In December Conradi, a 20-year-old college student, bought a foreclosed two-bedroom condo near Northeastern Illinois University, where she will be transferring in the fall. Her total monthly payment on the condo is $722—about half the cost of renting a two-bedroom apartment in the neighborhood. And after graduation, Conradi will have an asset that she ought to have no problem selling or renting at a competitive advantage to students from Northeastern and North Park University, which are both only a few blocks from the condo.
Conradi (who is the niece of Tom Conradi, the advertising director at Chicago) says that she had no plans to buy a condo until her mother, a real-estate appraiser, suggested she check out foreclosures along with apartments while preparing for her imminent switch to Northeastern from the two-year College of Lake County. Working with an agent, Violet Jaworska of Dream Town, she found ten foreclosures in approximately the area she wanted, all in the price range of $50,000 to $100,000. The one she ultimately bought “blew all the others out of the water,” she says. While other condos were missing appliances or had trashed bathrooms and windows, this one had everything intact and in good shape. It’s a two-bedroom condo with about 1,000 square feet of space on a quiet street with parks, a bike path, and a footbridge over the North Branch of the Chicago River nearby.
The foreclosed owner had paid $219,500 for the condo in 2006, when the vintage building was rehabbed and converted from rentals to condos. Conradi got it for $75,000. Her monthly mortgage payment is $341, but with assessments and property taxes, her total monthly outlay is $722. She will get the $8,000 income tax credit available to first-time homebuyers—which is more than the $7,500 needed for a down payment of 10 percent on Conradi’s condo. (Conradi paid the down payment from her own savings, but she declined to say how much money she put down.)
Conradi hadn’t known about the tax credit until her mother and her mortgage broker, Tracy Flanagan of Wintrust, brought it up. “I’m going to save so much money by the time I’m 25, I’m like ecstatic,” Conradi says. “It doesn’t make sense to rent if you can do this.”

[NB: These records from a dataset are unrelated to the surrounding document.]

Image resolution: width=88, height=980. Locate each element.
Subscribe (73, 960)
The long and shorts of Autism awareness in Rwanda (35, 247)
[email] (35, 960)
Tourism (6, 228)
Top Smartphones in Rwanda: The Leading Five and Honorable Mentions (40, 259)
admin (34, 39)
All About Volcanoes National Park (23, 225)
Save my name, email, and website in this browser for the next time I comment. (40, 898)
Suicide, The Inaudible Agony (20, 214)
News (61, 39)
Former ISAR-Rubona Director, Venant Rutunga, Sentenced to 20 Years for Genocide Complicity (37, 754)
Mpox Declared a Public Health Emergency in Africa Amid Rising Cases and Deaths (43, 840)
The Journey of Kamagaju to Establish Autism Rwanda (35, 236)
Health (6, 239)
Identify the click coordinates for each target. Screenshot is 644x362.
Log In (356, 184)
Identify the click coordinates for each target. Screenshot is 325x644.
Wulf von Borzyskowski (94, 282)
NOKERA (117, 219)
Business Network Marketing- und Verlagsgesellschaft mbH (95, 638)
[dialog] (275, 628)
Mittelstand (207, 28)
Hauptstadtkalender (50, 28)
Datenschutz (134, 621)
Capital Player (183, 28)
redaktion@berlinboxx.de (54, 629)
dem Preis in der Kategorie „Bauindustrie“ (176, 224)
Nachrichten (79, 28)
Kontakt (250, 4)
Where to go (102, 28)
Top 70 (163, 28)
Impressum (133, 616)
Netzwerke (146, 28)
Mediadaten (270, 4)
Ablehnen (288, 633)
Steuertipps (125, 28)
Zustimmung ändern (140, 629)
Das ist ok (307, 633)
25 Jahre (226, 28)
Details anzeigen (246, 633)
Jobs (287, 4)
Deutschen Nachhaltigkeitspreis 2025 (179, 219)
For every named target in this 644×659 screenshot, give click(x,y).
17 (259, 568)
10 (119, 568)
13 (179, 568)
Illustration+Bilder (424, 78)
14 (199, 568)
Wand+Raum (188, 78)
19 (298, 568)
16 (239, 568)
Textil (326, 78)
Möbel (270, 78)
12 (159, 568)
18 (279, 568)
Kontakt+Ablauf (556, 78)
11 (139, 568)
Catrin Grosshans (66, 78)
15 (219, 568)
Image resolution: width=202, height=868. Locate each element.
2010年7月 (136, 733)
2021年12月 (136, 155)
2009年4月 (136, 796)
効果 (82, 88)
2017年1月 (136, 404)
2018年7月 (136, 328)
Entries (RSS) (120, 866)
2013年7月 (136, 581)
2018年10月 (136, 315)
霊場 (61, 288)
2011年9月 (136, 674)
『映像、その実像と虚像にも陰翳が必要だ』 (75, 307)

Conradi says she understood that, as a college student with a part-time job and a limited credit record, she was not a shoo-in for a mortgage. But Flanagan found a loan program that would work for her. “Everybody really wanted to help me make this work,” she says. And Conradi kept looking for bargains: After her attorney, Ziggy Kois, negotiated a $5,600 credit from the seller, LaSalle Bank, for tuck pointing the building’s exterior, she nudged him to give her a discount price for his services.
At the closing, Violet Jaworska, Conradi’s real estate agent, gave her a bottle of champagne, a customary gift from real-estate agents. Trouble is, Conradi’s not yet of legal age to drink it.